> [Directions for this task] Apart from the pictures, every line below is to be set down exactly.

> [Information]
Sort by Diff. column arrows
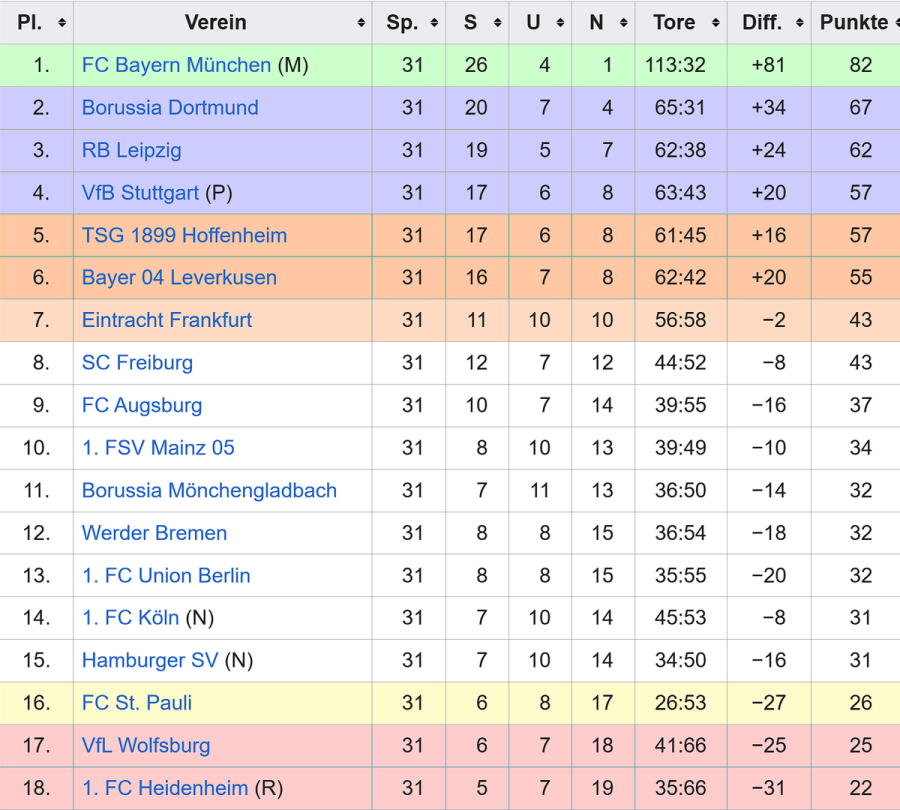The width and height of the screenshot is (900, 810). [x=799, y=23]
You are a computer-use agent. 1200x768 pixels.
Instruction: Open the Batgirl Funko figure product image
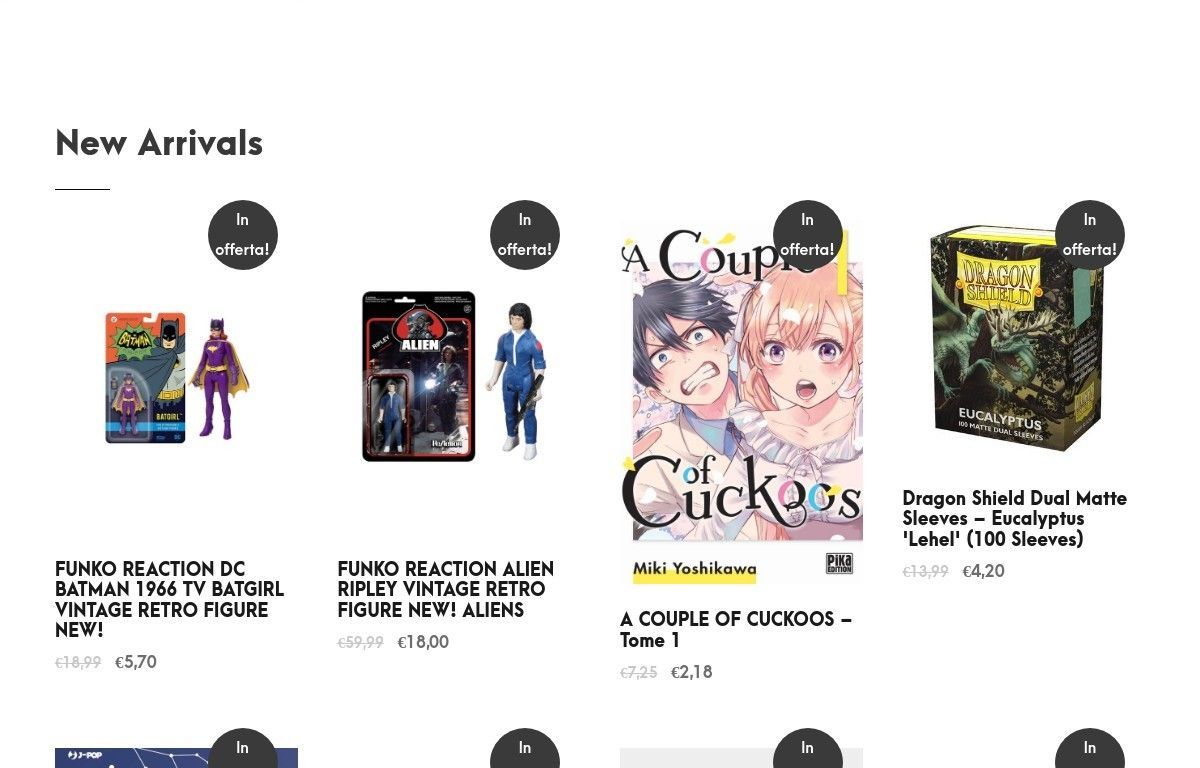(176, 377)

> [Solution for this task]
Sort by Diff. column arrows
The width and height of the screenshot is (900, 810). [x=799, y=23]
You are a computer-use agent. 1200x768 pixels.
Instruction: Open the Batgirl Funko figure product image
(176, 377)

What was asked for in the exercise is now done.